Fait partie du dossier : Visite d'État au Brésil.

Le Président Emmanuel Macron s'est rendu en visite d’État au Brésil du 26 au 28 mars 2024. Il a passé la première journée à Belém.

Dès son arrivée de Guyane, le Président de la République a été accueilli par le Président Lula da Silva à Belém : une marque d’amitié et un honneur accordé à la France, pour cette première visite d’État au Brésil.

Afin de se rendre sur l’ile de Combu pour visiter une entreprise de production de cacao, le Chef de l'État a embarqué à bord d'un bateau où il s'est entretenu avec le Président Lula. L'entretien a notamment permis de fixer un cap commun sur les questions environnementales et climatiques, en termes d’actions pour la forêt Amazonienne mais également de méthode à l’échelle globale.
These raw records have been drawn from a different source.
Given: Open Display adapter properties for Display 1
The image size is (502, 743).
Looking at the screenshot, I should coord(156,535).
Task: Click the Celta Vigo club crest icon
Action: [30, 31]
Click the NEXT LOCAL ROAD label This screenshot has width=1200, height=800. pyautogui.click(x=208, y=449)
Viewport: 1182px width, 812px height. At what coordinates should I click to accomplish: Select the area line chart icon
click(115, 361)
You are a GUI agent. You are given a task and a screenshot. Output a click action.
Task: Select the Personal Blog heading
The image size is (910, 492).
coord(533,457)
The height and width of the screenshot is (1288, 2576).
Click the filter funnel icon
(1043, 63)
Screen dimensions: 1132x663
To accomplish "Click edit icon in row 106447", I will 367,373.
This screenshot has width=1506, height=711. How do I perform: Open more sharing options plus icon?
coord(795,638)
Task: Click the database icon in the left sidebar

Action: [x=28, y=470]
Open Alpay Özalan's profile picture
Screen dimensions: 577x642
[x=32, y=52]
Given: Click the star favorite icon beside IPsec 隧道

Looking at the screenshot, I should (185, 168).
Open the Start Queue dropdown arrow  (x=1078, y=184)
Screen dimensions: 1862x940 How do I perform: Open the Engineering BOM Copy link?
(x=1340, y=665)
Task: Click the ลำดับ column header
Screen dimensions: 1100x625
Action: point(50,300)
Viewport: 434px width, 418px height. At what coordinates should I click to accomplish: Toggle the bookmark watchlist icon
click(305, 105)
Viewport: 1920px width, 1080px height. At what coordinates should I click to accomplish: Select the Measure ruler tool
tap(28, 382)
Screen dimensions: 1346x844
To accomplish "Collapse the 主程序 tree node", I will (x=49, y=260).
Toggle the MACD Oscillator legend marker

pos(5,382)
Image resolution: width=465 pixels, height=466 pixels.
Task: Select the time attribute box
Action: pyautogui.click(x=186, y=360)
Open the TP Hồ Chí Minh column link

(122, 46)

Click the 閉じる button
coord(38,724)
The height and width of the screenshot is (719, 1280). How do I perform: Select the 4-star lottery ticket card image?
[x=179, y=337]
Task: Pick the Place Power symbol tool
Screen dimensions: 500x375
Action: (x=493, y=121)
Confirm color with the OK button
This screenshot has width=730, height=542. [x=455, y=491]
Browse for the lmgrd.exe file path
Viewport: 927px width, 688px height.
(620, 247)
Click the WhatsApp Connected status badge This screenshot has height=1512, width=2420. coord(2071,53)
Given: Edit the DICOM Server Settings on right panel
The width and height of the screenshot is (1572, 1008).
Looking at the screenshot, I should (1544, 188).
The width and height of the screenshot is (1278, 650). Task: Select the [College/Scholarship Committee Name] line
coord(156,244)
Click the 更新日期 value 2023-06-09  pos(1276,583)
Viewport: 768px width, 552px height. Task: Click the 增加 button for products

Le Président de la Répubique a ensuite décerné la Légion d’honneur au Cacique Raoni, figure internationale de la lutte pour la préservation de la forêt amazonienne et de la culture des peuples premiers.

Revoir la décoration : 

27 mars 2024 - Seul le prononcé fait foi

Télécharger le .pdf

Visite d'État au Brésil : journée à Belém.

Emmanuel MACRON

Monsieur le Président, cher LULA,

Mesdames, Messieurs les ministres.

Mesdames et Messieurs.

Chef. Mon cher Raoni.

Merci Monsieur le Président de nous recevoir ici et merci à Monsieur le Gouverneur également qui est avec nous au milieu des ministres. Heureux d'être avec vous dans l'Etat de Para.

Mon cher Raoni,

Je disais qu’à plusieurs reprises, tu étais venu en France et à travers l'Europe pour porter la cause et j'avais pris l'engagement de venir dans ta forêt, aux côtés des tiens, cette forêt qui est souvent source de convoitise et pour laquelle vous vous êtes battus depuis des décennies. Et au fond, aux côtés de mon ami le Président LULA, aujourd'hui faisons cause commune pour l'Amazonie qui vous appartient et qui est ce trésor tout à la fois de biodiversité, mais aussi où tant de peuples autochtones ont bâti leur vie, leurs traditions et sont les dépositaires d'un art de vivre, d'un savoir-faire, d’une connaissance profonde. Je suis heureux que nous puissions en cet instant te célébrer. Le combat que tu mènes pour la tribu Metuktire du peuple Kayapo, dont vous êtes le chef. Ce peuple de l'eau, l'eau du fleuve, peuple de l'eau donc, et peuple infiniment libre, comme tu l'es d'ailleurs, empreint constamment de liberté, parfois de témérité et d'insolence, mais chaque fois porteur d'une espérance.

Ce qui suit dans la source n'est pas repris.